SEED: You know this isn’t normal? Normal people don’t follow fleeting farmer’s-market realizations by confidently adopting whole new professions…

AUDRA: Yeah. I’ve been too busy telling the stories to stop and worry about whether or not I’m capable. It’s like running in front of a speeding train. I haven’t had time for self-doubt. I’ve just kept doing things.

SEED: Well, you certainly caught a wave in the culture.

AUDRA: I did. There was a perfect storm of people starting to care about food, about farmers, about gender issues. Yet, when I looked at the available information, it was told only through men’s eyes. The gender lens hadn’t been applied. Historically and agriculturally speaking, the media left women behind. When we talk about World War II, all we talk about is Rosie the Riveter. What about the women who kept farms afloat while men were at war?

SEED: When you first started The Female Farmer Project, would you have labeled yourself an activist or a feminist?

AUDRA: I don’t know if I would’ve called myself any of those things. I was a mom who was enthusiastic about local food and eager to help. I could see that the farmers in my area were having a hard time getting the message across, because they literally had no time.

SEED: Beyond raising awareness, is there more you want the Project to accomplish?

AUDRA: Awareness is a lot. Exhibiting my portraits at the UN and the USDA, getting these images in front of policy makers, is like planting a seed. If I can change these people’s minds about what a farmer looks like, then they can change policy. I don’t want to say, “mission accomplished,” but there’s a conversation now about women in agriculture, and it’s starting to include talk about equity and loans and accessibility to land. If we can get that stuff straight here in the U.S., it will ripple out globally.

SEED: And you’re doing all of this for free?

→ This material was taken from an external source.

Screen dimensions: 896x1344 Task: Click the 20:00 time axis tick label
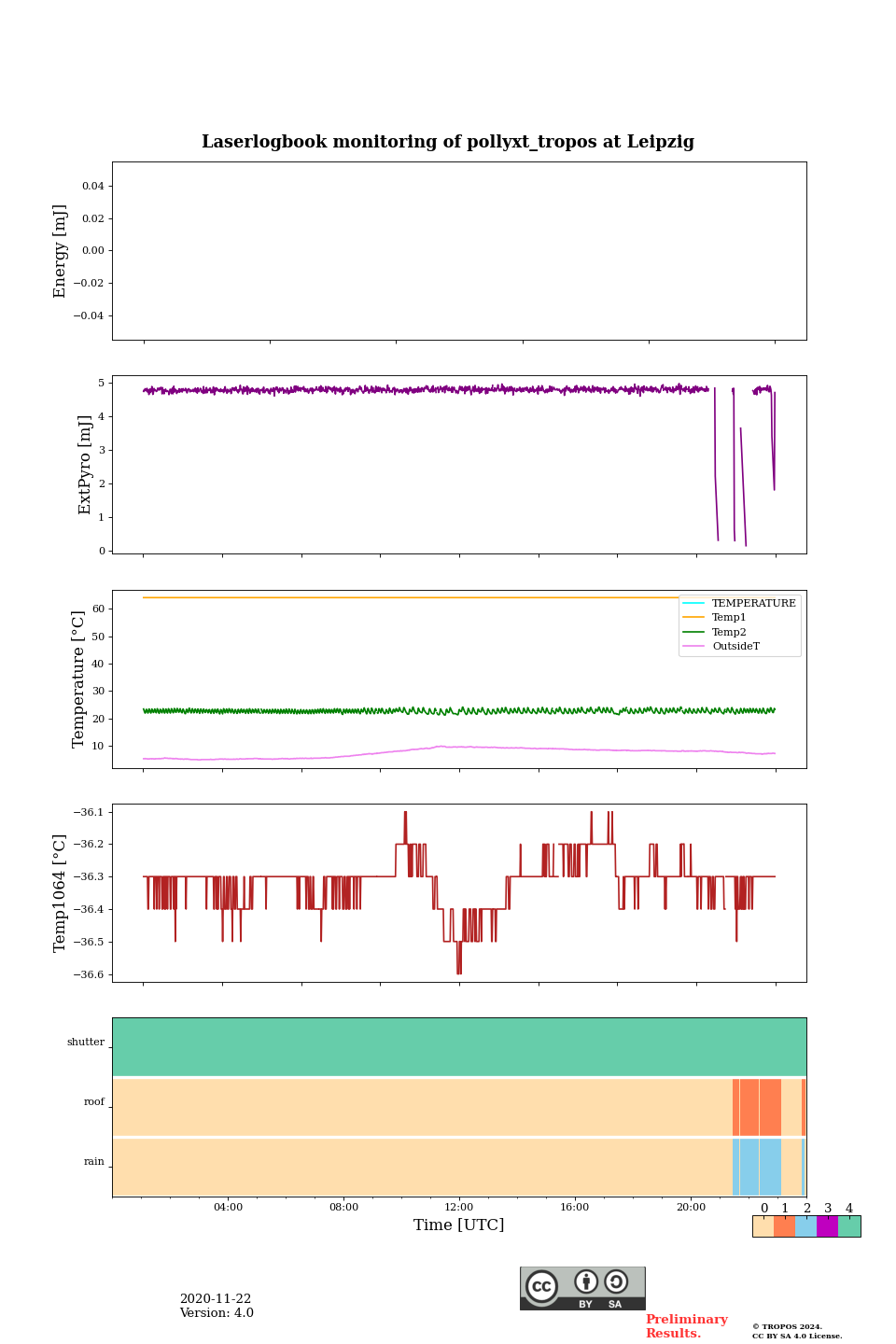(691, 1208)
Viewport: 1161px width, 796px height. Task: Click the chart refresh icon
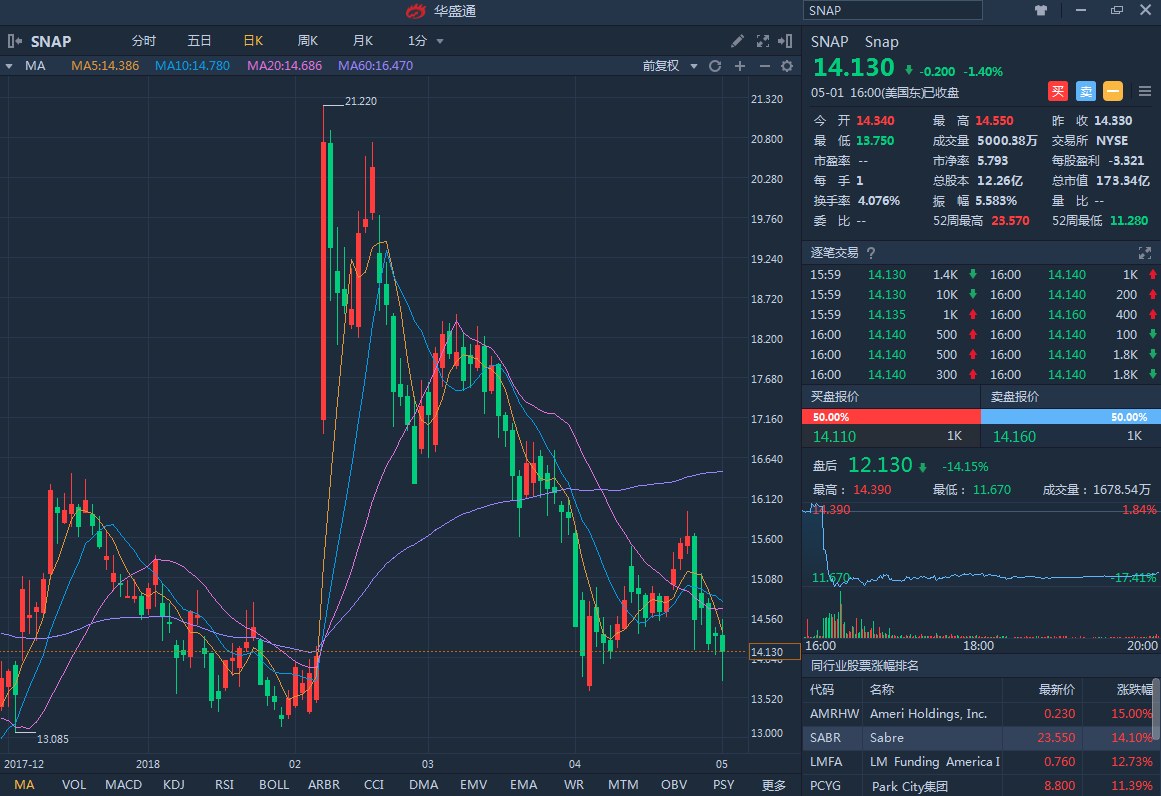pos(715,66)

AUDRA: My photography was never intended to make money. I’ve never watermarked my images. I’ve always had it in my mind that they’re going to be part of the public domain someday. One end-goal is donating all of the images to the Library of Congress, so these women will be inserted into history forever. I’d also love for them to be exhibited at the Smithsonian’s Museum of American History, in that little corner devoted to food and farming, representing this era when women started to reclaim the food system.

SEED: That’s a big responsibility, no? Representing the new wave of female farmers and preserving their role in the food system for posterity?

AUDRA: It’s conversation between me and them. When I’m photographing these women, I’m talking to them, portraying them in a way that they feel comfortable. So many images of female farmers disembody them, cropping out their faces or showing them from behind, bending over. There’s too much of that out there and not enough of women just actually working.

SEED: Anything else you think our readers should know?

AUDRA: Yes, I want to encourage them to take action if they care about something. I wasn’t a photographer. I wasn’t a writer. It doesn’t take someone special to make a change.